> [REQUIRED ACTIONS]
A – Reproduce the portion of the opinion starting with "Sidney Finkel, Newark, attorney" and going on through "thereupon stood revived.".
B – Condense the paragraph of the opinion that begins "Plaintiff is the lessee named" into a bulleted list of its main facts.

> [SELECTION]
# # # # # # #
24 Broad Street Corporation v. Quinn

Decision Date01 April 1952
Docket NumberNo. C--2135,C--2135
Citation87 A.2d 759,19 N.J.Super. 21
Parties24 BROAD ST. CORP. v. QUINN.
CourtNew Jersey Superior Court

Sidney Finkel, Newark, attorney for the plaintiff.

Mylod & Mylod, Newark (James P. Mylod, Newark, appearing), attorneys for the defendants.

STEIN, J.S.C.

Plaintiff is the lessee named in a written lease made in June, 1946, by which the defendant Helen H. Quinn (now deceased) demised to the plaintiff certain lands and building at 24 Broad Street, Bloomfield, New Jersey, for a term of 21 years, beginning July 1, 1946, and ending June 30, 1967, at midnight. This lease will be herein referred to as the main or basic lease. During the pendency of this action the lessor, Helen H. Quinn, died, and upon order of this court her devisee, John Healy Quinn, and also the executors of her will were brought in as substituted defendants and the action thereupon stood revived.

The lease called for an annual rental of $2,700 for the first four-year period (now passed) and an annual rental of $3,600, payable in monthly installments of $300, for the last 17 years of the term.

The major controversy herein arises from the conflicting interpretations given by the parties to the eighth paragraph or section of the lease, which reads as follows:

'8. The tenant covenants and agrees, as a special inducement to the landlord to make and execute this lease, to remove the building now erected upon the demised premises and shall and will at its own cost and expense erect or cause to be erected thereon and completed within five (5) years from the commencement date of this lease; to wit on or before June 30th, 1951, a building herein sometimes called the 'new building' which said building, including the store fronts, shall have a cost for the construction thereof of not less than the sum of Twenty Thousand Dollars ($20,000.00). The building so to be constructed shall be in accordance with plans and specifications that shall first be submitted to the landlord. Receipted bills, supported by an affidavit of an officer of the tenant authorized by resolution of the tenant to make said affidavit that said receipted bills totaling Twenty Thousand Dollars ($20,000.00) or more as the construction cost of said new building were bonafidely incurred, and further supported by the cancelled checks paid by the tenant or its under-tenant for the construction work done, whether such work was done by the tenant or any undertenant for the benefit of the tenant, shall be conclusive evidence of the cost for the construction of said new building.
# # # # # # #
> [ROWS]
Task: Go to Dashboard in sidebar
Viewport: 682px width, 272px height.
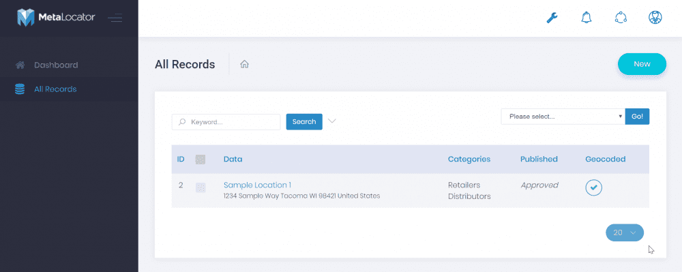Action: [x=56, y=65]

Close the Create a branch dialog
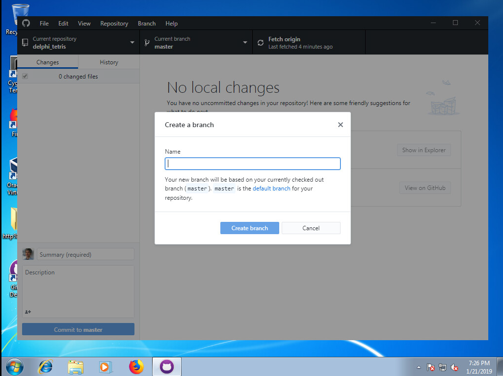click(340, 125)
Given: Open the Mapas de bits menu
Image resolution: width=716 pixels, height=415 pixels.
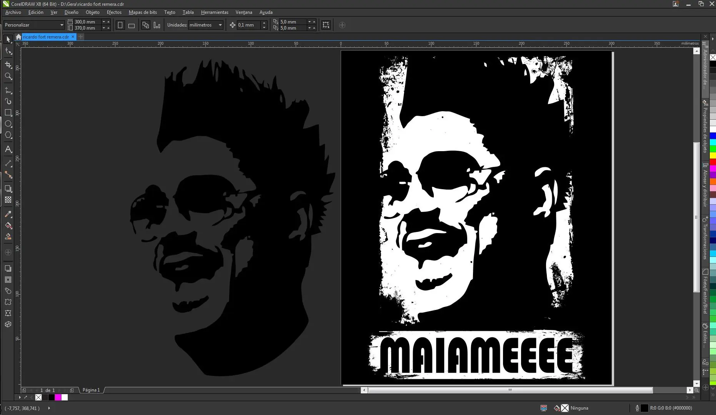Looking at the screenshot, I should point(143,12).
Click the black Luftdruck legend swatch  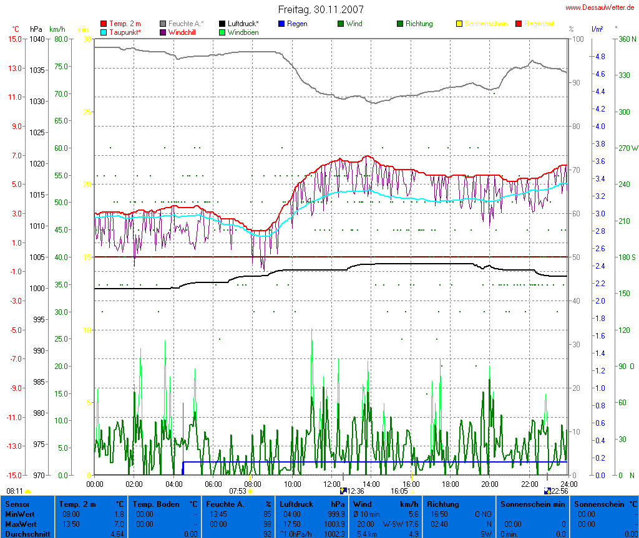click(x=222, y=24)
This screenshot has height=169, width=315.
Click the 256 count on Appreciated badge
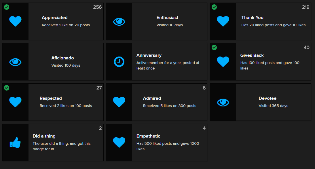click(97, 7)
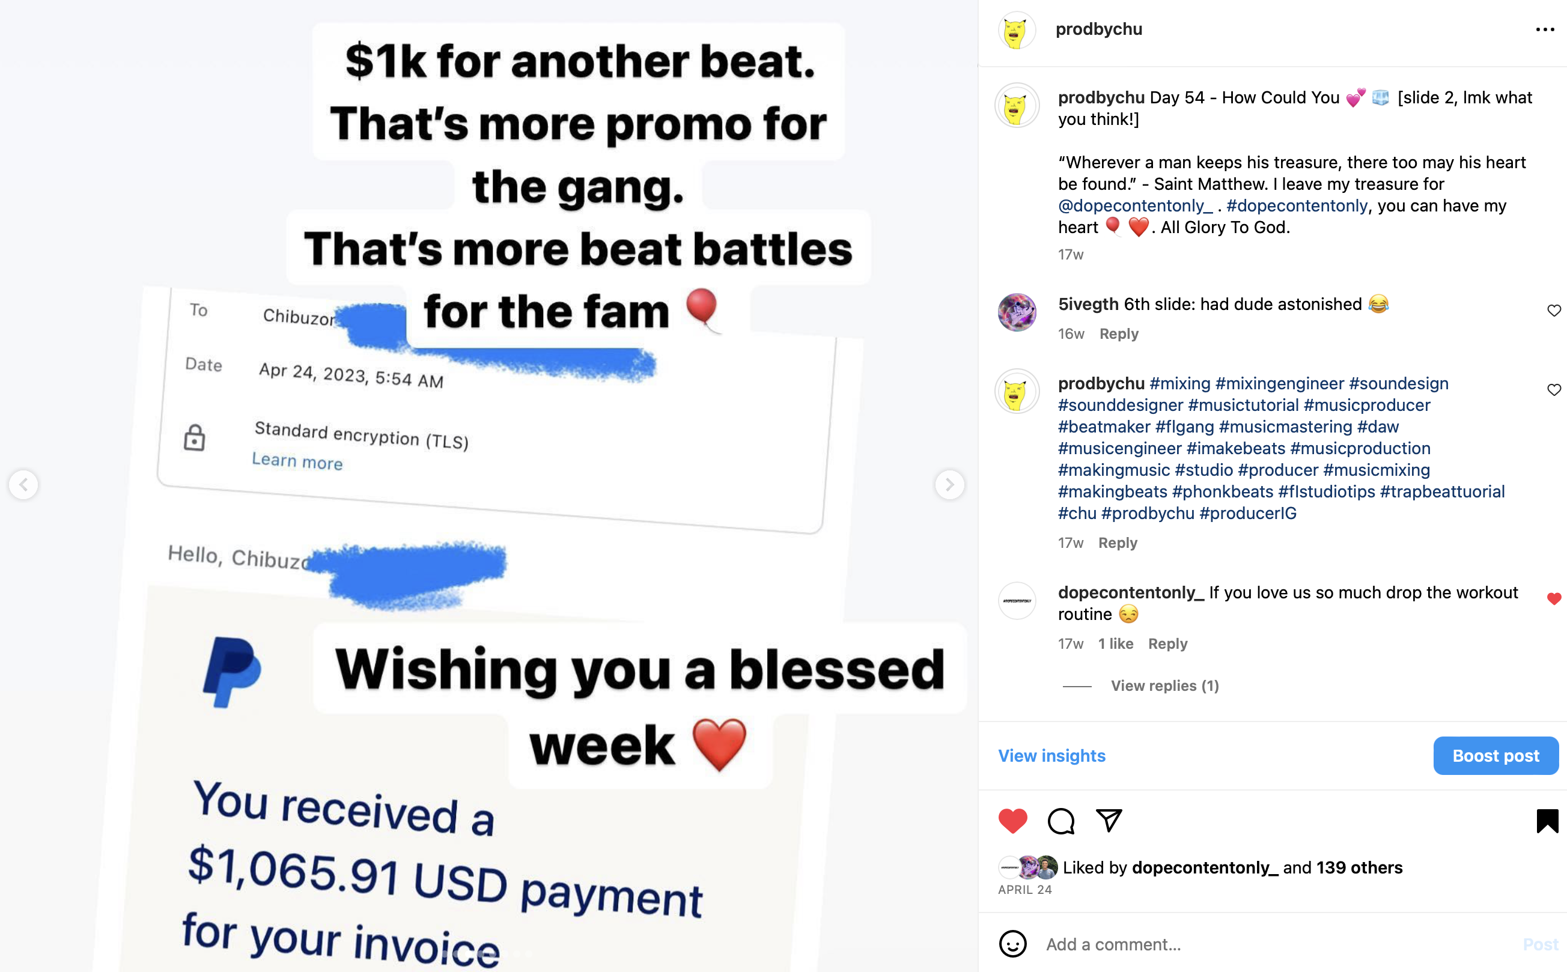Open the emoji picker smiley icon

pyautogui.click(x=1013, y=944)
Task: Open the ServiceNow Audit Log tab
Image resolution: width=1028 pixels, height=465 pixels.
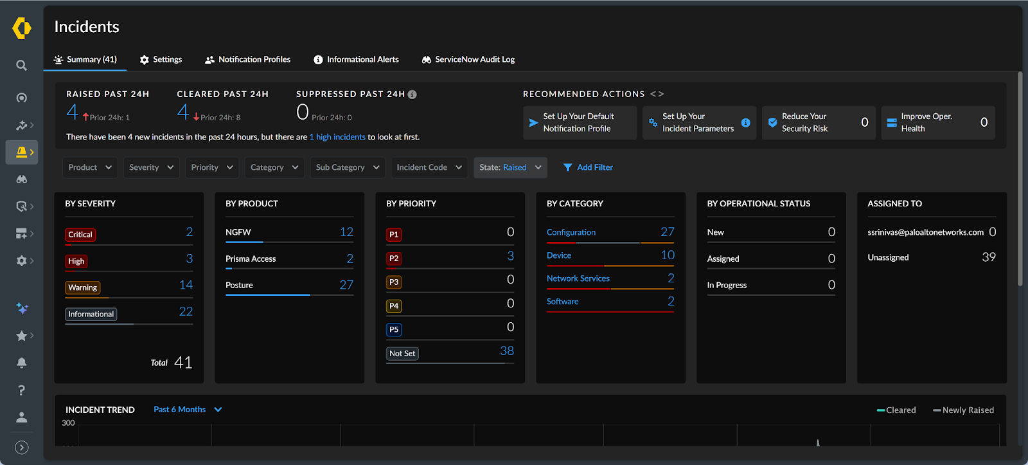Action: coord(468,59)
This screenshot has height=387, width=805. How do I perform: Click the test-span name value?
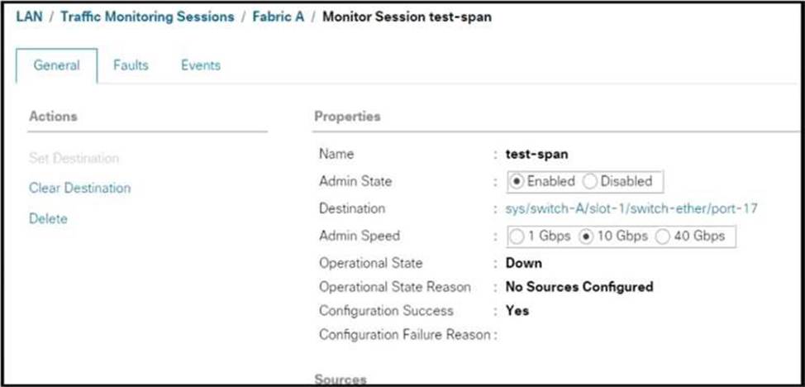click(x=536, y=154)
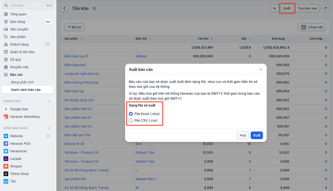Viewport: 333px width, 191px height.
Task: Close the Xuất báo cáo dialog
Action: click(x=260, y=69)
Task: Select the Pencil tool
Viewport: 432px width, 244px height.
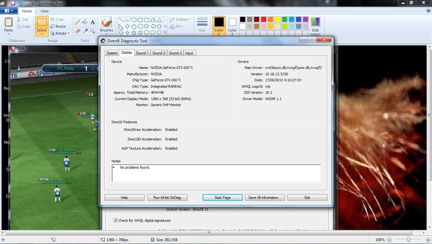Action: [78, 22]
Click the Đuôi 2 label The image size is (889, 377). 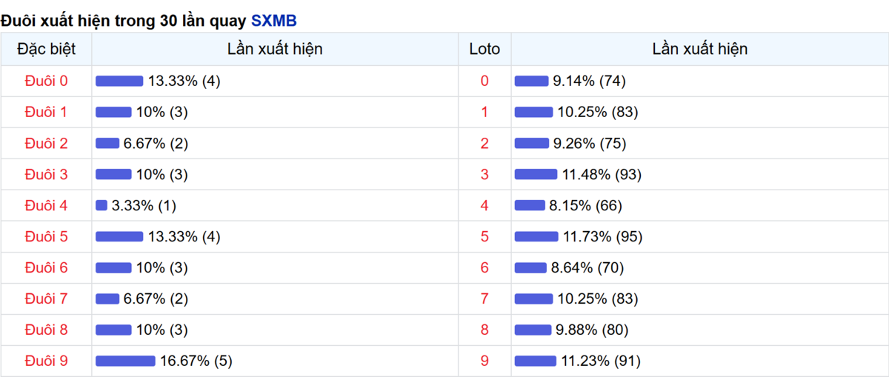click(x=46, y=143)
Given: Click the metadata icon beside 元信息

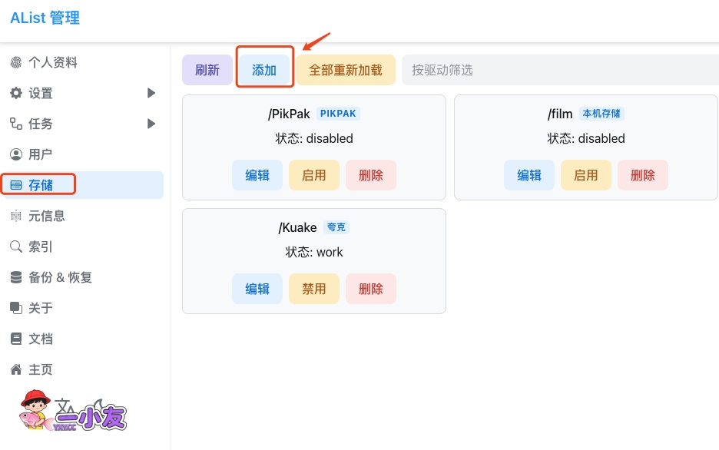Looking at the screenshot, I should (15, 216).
# # # # # # #
> [RESULTS FOR EACH TASK]
A –
Sidney Finkel, Newark, attorney for the plaintiff.

Mylod & Mylod, Newark (James P. Mylod, Newark, appearing), attorneys for the defendants.

STEIN, J.S.C.

Plaintiff is the lessee named in a written lease made in June, 1946, by which the defendant Helen H. Quinn (now deceased) demised to the plaintiff certain lands and building at 24 Broad Street, Bloomfield, New Jersey, for a term of 21 years, beginning July 1, 1946, and ending June 30, 1967, at midnight. This lease will be herein referred to as the main or basic lease. During the pendency of this action the lessor, Helen H. Quinn, died, and upon order of this court her devisee, John Healy Quinn, and also the executors of her will were brought in as substituted defendants and the action thereupon stood revived.

B –
- The plaintiff is the lessee under a written lease made in June 1946 with the defendant Helen H. Quinn, who has since died.
- The lease covers land and a building at 24 Broad Street, Bloomfield, New Jersey.
- The term is 21 years, from July 1, 1946, to midnight on June 30, 1967.
- The opinion refers to this lease as the main or basic lease.
- Quinn died while the action was pending.
- By court order, her devisee, John Healy Quinn, and the executors of her will were substituted as defendants, and the action was revived.